*What needs to be done*: Examine the material below. Gather every line in which the string "settings" appears.

-- Opening Marker --

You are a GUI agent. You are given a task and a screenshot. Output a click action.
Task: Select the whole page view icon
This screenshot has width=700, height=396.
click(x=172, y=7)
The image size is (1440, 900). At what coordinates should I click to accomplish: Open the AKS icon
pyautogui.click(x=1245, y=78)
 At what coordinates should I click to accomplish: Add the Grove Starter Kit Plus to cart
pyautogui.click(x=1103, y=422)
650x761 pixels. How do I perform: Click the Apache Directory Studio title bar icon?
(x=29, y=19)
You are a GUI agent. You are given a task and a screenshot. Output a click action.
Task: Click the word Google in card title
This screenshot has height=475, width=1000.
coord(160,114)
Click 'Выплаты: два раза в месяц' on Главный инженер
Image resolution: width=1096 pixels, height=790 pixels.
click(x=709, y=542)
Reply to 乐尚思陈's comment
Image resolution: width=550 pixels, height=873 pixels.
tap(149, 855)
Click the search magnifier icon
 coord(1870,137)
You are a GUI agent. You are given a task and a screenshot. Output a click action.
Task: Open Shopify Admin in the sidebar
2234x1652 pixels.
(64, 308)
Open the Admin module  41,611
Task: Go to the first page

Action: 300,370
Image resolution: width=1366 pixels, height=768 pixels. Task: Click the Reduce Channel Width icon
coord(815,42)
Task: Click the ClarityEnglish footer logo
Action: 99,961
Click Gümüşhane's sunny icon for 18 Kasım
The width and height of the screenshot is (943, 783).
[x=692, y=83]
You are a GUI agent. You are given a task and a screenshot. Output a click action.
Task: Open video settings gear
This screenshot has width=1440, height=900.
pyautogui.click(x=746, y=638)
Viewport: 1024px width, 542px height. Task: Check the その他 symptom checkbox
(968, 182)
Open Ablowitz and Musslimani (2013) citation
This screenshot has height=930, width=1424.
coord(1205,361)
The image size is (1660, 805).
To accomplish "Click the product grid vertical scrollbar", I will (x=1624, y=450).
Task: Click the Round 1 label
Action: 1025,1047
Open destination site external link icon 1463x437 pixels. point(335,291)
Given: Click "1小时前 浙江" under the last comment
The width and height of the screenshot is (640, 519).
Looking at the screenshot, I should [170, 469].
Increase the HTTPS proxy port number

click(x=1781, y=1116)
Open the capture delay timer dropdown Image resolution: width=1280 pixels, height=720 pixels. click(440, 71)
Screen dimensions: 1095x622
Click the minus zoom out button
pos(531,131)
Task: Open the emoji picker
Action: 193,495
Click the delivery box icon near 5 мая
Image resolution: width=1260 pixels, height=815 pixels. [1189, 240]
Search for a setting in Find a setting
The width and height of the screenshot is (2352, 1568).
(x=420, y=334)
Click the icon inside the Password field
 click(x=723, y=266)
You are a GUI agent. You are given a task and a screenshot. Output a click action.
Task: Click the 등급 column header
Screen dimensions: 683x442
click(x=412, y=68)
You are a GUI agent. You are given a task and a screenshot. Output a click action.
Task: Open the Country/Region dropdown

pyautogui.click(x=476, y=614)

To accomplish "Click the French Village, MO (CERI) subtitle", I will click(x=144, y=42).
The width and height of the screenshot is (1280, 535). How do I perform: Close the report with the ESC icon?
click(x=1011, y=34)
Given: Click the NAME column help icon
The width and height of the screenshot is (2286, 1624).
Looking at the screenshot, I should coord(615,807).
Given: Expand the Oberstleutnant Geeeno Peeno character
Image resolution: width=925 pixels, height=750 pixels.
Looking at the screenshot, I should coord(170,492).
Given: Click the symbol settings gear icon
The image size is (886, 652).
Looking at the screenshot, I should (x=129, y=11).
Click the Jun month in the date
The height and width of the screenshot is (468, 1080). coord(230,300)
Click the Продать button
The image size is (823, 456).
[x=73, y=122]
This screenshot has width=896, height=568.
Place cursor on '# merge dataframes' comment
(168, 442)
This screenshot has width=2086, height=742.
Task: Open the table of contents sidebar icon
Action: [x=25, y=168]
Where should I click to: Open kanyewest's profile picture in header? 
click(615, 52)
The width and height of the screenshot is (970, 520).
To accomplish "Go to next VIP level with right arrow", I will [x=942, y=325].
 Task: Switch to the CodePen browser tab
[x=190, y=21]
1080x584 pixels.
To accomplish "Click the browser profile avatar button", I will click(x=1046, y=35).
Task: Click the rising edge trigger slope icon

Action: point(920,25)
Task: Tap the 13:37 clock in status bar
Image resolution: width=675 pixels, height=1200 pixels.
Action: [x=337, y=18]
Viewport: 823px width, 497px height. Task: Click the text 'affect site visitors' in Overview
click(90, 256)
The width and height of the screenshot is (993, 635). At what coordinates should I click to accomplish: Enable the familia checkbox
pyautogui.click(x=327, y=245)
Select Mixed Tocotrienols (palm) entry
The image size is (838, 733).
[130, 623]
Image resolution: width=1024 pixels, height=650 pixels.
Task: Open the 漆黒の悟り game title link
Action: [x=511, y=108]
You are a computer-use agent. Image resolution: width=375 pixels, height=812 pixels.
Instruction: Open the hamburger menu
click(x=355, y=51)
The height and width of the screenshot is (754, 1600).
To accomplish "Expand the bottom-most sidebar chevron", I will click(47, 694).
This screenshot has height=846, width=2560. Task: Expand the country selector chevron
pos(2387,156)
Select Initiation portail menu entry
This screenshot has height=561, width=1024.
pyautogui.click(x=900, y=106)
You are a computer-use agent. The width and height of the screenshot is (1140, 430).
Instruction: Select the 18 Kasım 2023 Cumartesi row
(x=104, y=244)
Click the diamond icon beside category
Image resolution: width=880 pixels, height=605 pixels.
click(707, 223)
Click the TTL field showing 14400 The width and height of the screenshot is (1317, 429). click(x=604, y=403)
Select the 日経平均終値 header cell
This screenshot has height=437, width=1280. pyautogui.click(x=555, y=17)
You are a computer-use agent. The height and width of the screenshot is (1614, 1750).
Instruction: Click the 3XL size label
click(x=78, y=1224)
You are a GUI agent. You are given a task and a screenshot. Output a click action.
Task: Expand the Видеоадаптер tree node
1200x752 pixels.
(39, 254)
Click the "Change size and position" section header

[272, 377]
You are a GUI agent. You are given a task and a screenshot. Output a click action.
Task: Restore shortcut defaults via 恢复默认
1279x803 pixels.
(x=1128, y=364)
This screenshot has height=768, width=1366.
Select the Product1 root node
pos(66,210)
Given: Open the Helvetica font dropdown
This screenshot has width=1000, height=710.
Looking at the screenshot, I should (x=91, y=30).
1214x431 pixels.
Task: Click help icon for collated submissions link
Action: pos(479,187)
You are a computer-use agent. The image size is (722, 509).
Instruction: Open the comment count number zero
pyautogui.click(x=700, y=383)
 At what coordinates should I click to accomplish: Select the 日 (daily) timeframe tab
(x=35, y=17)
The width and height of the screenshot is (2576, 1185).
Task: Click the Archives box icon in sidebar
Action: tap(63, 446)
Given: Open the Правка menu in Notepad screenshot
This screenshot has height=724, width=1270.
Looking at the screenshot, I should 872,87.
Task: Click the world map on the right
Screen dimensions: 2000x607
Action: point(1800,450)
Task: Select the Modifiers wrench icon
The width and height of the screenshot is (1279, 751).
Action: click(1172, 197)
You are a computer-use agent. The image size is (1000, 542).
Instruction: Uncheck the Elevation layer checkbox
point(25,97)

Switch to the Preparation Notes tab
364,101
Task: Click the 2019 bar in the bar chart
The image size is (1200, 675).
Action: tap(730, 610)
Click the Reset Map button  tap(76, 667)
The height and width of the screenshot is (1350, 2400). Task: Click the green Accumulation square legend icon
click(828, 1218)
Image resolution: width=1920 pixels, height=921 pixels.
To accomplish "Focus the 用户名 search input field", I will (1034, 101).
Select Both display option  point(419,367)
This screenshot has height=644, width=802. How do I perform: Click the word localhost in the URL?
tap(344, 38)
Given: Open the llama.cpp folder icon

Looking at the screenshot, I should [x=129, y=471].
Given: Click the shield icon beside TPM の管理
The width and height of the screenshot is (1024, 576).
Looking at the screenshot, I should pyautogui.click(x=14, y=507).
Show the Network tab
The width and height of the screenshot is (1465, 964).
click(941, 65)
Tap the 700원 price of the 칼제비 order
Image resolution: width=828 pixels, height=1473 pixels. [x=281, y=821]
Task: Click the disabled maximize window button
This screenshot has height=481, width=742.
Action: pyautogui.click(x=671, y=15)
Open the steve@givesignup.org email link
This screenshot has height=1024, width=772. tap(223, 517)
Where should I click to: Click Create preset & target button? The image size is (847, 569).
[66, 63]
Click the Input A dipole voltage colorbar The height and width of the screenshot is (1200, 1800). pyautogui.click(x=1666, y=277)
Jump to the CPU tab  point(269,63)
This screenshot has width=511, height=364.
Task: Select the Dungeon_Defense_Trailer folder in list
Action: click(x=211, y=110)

-- Closing Marker --

*Result for this task*:
Task: Open video settings gear
Given: Click the symbol settings gear icon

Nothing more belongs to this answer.